Opinion
1248 KA 18-00591
12-23-2020
THE LEGAL AID BUREAU OF BUFFALO, INC., BUFFALO (JAMES M. SPECYAL OF COUNSEL), FOR DEFENDANT-APPELLANT. LAWRENCE FRIEDMAN, DISTRICT ATTORNEY, BATAVIA (ROBERT J. SHOEMAKER OF COUNSEL), FOR RESPONDENT.
THE LEGAL AID BUREAU OF BUFFALO, INC., BUFFALO (JAMES M. SPECYAL OF COUNSEL), FOR DEFENDANT-APPELLANT.
LAWRENCE FRIEDMAN, DISTRICT ATTORNEY, BATAVIA (ROBERT J. SHOEMAKER OF COUNSEL), FOR RESPONDENT.
PRESENT: SMITH, J.P., PERADOTTO, NEMOYER, WINSLOW, AND DEJOSEPH, JJ.
MEMORANDUM AND ORDER
It is hereby ORDERED that the judgment so appealed from is unanimously affirmed.
Memorandum: In appeal No. 1, defendant appeals from a judgment convicting him upon his plea of guilty of sexual abuse in the first degree ( Penal Law § 130.65 [2] ) and, in appeal No. 2, he appeals from a judgment convicting him upon his plea of guilty of, inter alia, attempted rape in the first degree (§§ 110.00, 130.35 [2] ) and incest in the third degree (§ 255.25). As a preliminary matter, we note that the People correctly concede in both appeals that defendant's waiver of the right to appeal is invalid (see People v. Thomas , 34 N.Y.3d 545, 553-556, 565-566, 122 N.Y.S.3d 226, 144 N.E.3d 970 [2019], cert denied ––– U.S. ––––, 140 S. Ct. 2634, 206 L.Ed.2d 512 [2020] ).
Contrary to defendant's contention in both appeals, County Court did not abuse its discretion in failing to order sua sponte a competency hearing pursuant to CPL 730.30 (1) during the sentencing proceeding. The fact that the presentence report reflected defendant's history of mental illness did not by itself call into question defendant's competence (see People v. Chapman , 179 A.D.3d 1526, 1527, 119 N.Y.S.3d 343 [4th Dept. 2020], lv denied 35 N.Y.3d 968, 125 N.Y.S.3d 25, 148 N.E.3d 489 [2020] ; People v. Duffy , 119 A.D.3d 1231, 1233, 990 N.Y.S.2d 346 [3d Dept. 2014], lv denied 24 N.Y.3d 1043, 998 N.Y.S.2d 313, 23 N.E.3d 156 [2014], citing People v. Tortorici , 92 N.Y.2d 757, 765, 686 N.Y.S.2d 346, 709 N.E.2d 87 [1999], cert denied 528 U.S. 834, 120 S.Ct. 94, 145 L.Ed.2d 80 [1999] ). Here, the court did not receive any "information which, objectively considered, should reasonably have raised a doubt about defendant's competency and alerted [it] to the possibility that defendant could neither understand the proceedings or appreciate their significance, nor rationally aid his attorney in [the] defense" ( People v. Winebrenner , 96 A.D.3d 1615, 1616, 947 N.Y.S.2d 279 [4th Dept. 2012], lv denied 19 N.Y.3d 1029, 953 N.Y.S.2d 563, 978 N.E.2d 115 [2012] [internal quotation marks omitted] ). The court therefore did not have " ‘reasonable ground[s] ... to believe that the defendant was an incapacitated person,’ " and so it was "under no obligation to issue an order of examination" ( People v. Morgan , 87 N.Y.2d 878, 880, 638 N.Y.S.2d 942, 662 N.E.2d 260 [1995] ).

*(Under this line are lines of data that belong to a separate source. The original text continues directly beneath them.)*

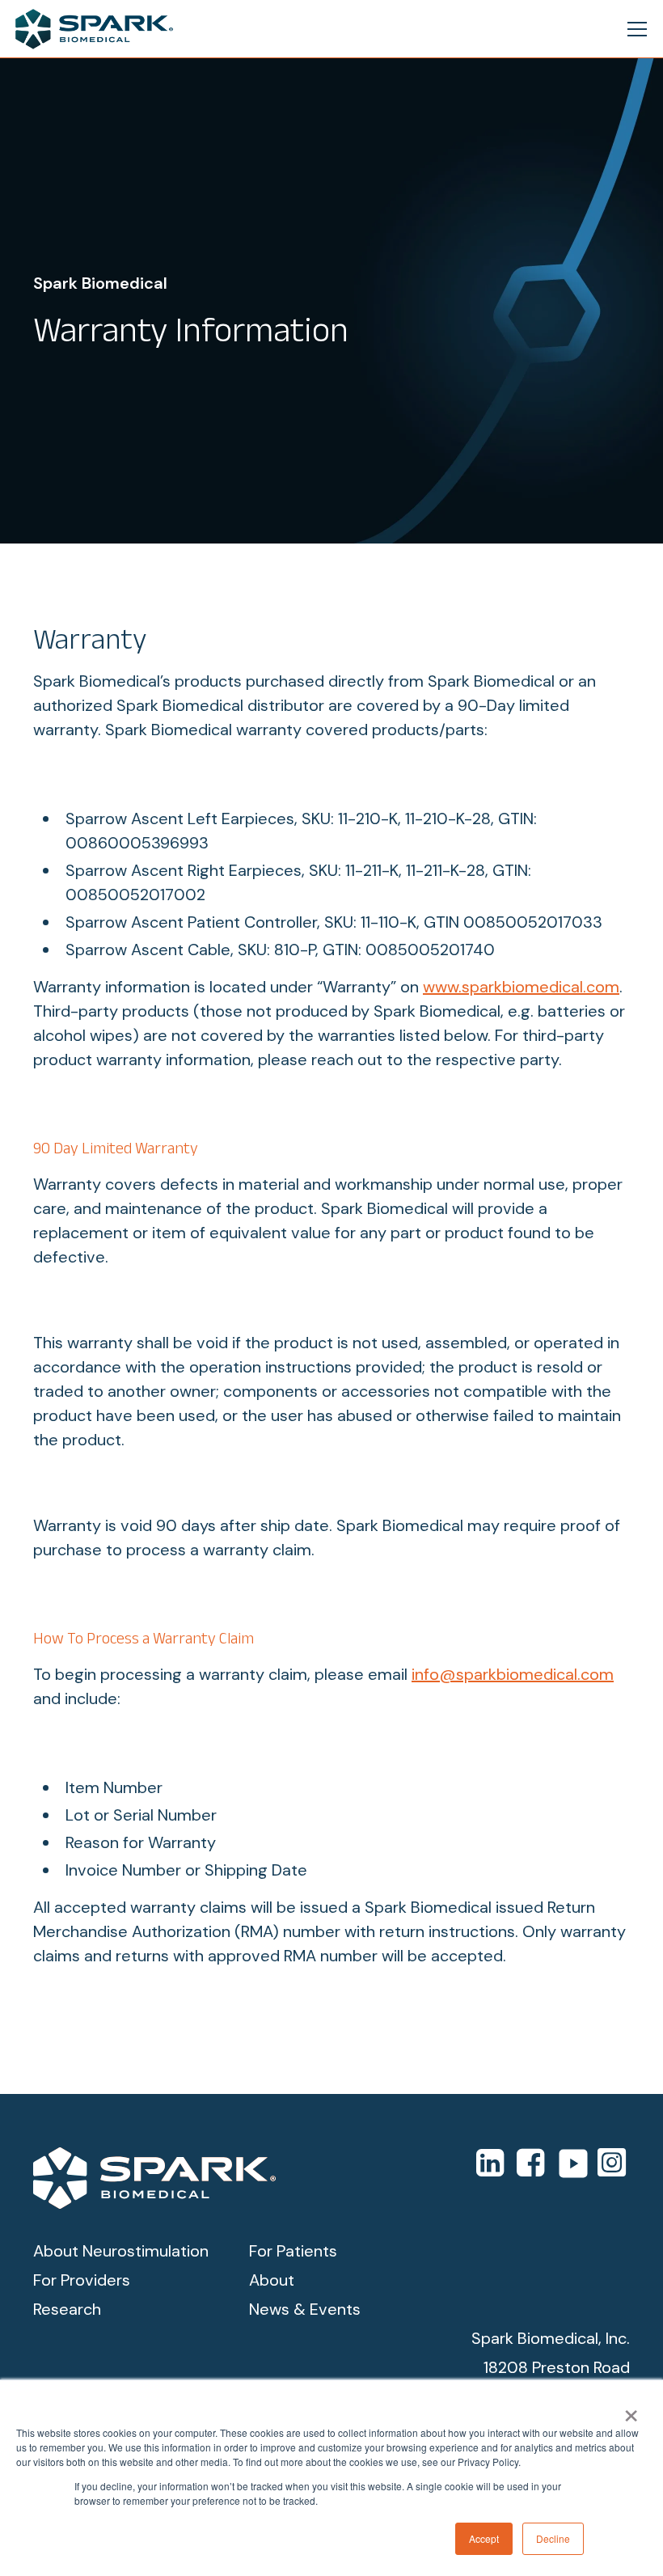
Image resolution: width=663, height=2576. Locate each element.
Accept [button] (484, 2538)
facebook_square (533, 2162)
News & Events (305, 2309)
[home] (94, 29)
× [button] (631, 2410)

Finally, we conclude that the sentence in each appeal is not unduly harsh or severe, particularly given that the court imposed concurrent sentences of incarceration, four of which were imposed for sexual crimes against four separate victims on four separate dates. Thus, we conclude that "[t]he mitigating factors that defendant proffers in his brief are unexceptional, and they are more than fully accounted for by the agreed-upon, midrange sentence imposed" by the court ( People v. Wellington , 158 A.D.3d 1269, 1269, 68 N.Y.S.3d 357 [4th Dept. 2018], lv denied 31 N.Y.3d 1018, 78 N.Y.S.3d 288, 102 N.E.3d 1069 [2018] ).